A l’instar du revenge porn illustré par une récente décision, l’imagination des ex-conjoints couplée aux usages des nouvelles technologies donne naissance à de nouvelles pratiques.

Si le revenge porn permet de caractériser l’infraction d’atteinte à la représentation de la personne prévue à l’article 226-1 du Code pénal, un récent arrêt de la Cour d’appel de Paris (Pôle 3 chambre 5, 13 avril 2016, n°15/00880) montre que l’utilisation des moyens de télécommunications pour se venger d’un ex-compagnon est susceptible d’être condamnée au titre de nombreuses autres infractions.

En l’espèce, pas moins de cinq infractions ont été relevées par la Cour à l’occasion d’une véritable vendetta numérique menée par une femme à l’égard de son ex-compagnon et de son entourage.

  • L’usurpation d’identité

L’ex-compagne avait procédé à la création de faux profils sur Facebook afin de contacter l’entourage professionnel de son ex-compagnon, mêlant insultes à caractère sexuel et propos calomnieux.

La Cour confirme la requalification opérée par le Tribunal.

Dans un premier temps, l’infraction de prise du nom d’un tiers en vue de déterminer contre lui des poursuites pénales, prévue à l’article 424-23 du code pénal, avait été retenue à l’occasion de ces faits.

En effet, les propos tenus à travers ces faux profils ne permettaient pas de déterminer des poursuites pénales à l’encontre de la victime. Néanmoins, il est indéniable que ces agissements ont été de nature à troubler sa tranquillité.

 

Les faits ont donc été requalifiés en usurpation de l’identité d’un tiers en vue de troubler sa tranquillité ou de porter atteinte à son honneur ou à sa considération en utilisant un réseau de communication au public en ligne, infraction prévue à l’article 226-4-1 alinéa 2 du Code pénal.
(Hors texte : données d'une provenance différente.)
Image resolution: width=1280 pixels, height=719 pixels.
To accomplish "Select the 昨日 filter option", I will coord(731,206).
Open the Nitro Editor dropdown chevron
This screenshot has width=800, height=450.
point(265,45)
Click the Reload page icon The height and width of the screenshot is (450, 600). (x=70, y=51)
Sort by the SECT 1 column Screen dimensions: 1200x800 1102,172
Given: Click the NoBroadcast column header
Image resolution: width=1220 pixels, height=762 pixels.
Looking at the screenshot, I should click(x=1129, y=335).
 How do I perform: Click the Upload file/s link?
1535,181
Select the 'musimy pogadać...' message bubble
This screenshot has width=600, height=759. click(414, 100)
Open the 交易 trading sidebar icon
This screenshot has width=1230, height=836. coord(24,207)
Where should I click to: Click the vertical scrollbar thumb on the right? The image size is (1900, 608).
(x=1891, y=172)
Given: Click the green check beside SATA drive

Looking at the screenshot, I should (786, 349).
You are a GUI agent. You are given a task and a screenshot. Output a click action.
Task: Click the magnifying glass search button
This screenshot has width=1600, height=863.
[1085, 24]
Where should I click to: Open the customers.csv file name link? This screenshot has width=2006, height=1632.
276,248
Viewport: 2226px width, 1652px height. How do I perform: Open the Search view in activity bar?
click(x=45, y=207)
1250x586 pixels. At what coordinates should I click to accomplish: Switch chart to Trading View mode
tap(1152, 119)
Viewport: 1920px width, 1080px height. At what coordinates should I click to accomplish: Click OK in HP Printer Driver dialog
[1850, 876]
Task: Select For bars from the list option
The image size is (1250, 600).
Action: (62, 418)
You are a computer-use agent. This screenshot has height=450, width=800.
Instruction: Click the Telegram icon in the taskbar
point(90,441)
L’usurpation d’identité a un écho particulier en matière de nouvelles technologies puisqu’il est devenu très facile, notamment via les réseaux sociaux, d’utiliser l’identité d’un tiers, en témoigne le récent faux tweet publié au nom d’un homme politique.

  • Des appels téléphoniques malveillants

En l’espace de 7 mois, l’ex-compagne avait envoyé pas moins de 850 SMS à son ex-compagnon.

La Cour relève qu’il ne s’agissait pas à proprement parler d’appels téléphoniques mais d’agressions sonores. Les appels téléphoniques malveillants comme les agressions sonores pour peu qu’elles troublent la tranquillité d’autrui sont réprimés à l’article 222-16 du Code pénal.

La qualification d’agression sonore peut sembler peu adaptée à l’envoi massif de SMS – encore que la sonnerie intempestive du téléphone puisse relever de cette définition – mais les infractions ont été commises avant que la Loi n° 2014-873 du 4 août 2014 pour l’égalité réelle entre les femmes et les hommes ne vienne modifier l’article 222-16 du Code pénal.

Depuis, les « envois réitérés de messages malveillants émis par la voie des communications électroniques » figurent désormais également à cet article.

  • Violences sans ITT commises avec préméditation

De multiples courriels injurieux avaient été envoyés par l’ex-compagne à l’entourage personnel ou professionnel de son ex-compagnon, certains courriels ayant été transmis à plus de 200 personnes.

Par ailleurs, l’ex-compagne avait procédé à la création de profils sur différents réseaux sociaux en utilisant les noms ou pseudonymes, sous une forme modifiée mais identifiable, de son ex-compagnon et de sa nouvelle compagne pour tenir des propos particulièrement injurieux.

En premier lieu, la Cour rappelle que le délit de violences peut être constitué en dehors de tout contact avec le corps de la victime, par tout comportement de nature à causer sur celle-ci une atteinte à son intégrité physique ou psychique, tel qu’un choc émotif ou une perturbation psychologique.

Là encore, la nouvelle rédaction de l’article 222-16 précité s’adapterait à la situation, puisqu’elle recouvre les envois réitérés de messages malveillants émis par la voie des communications électroniques ce qui inclut bien évidemment les courriels.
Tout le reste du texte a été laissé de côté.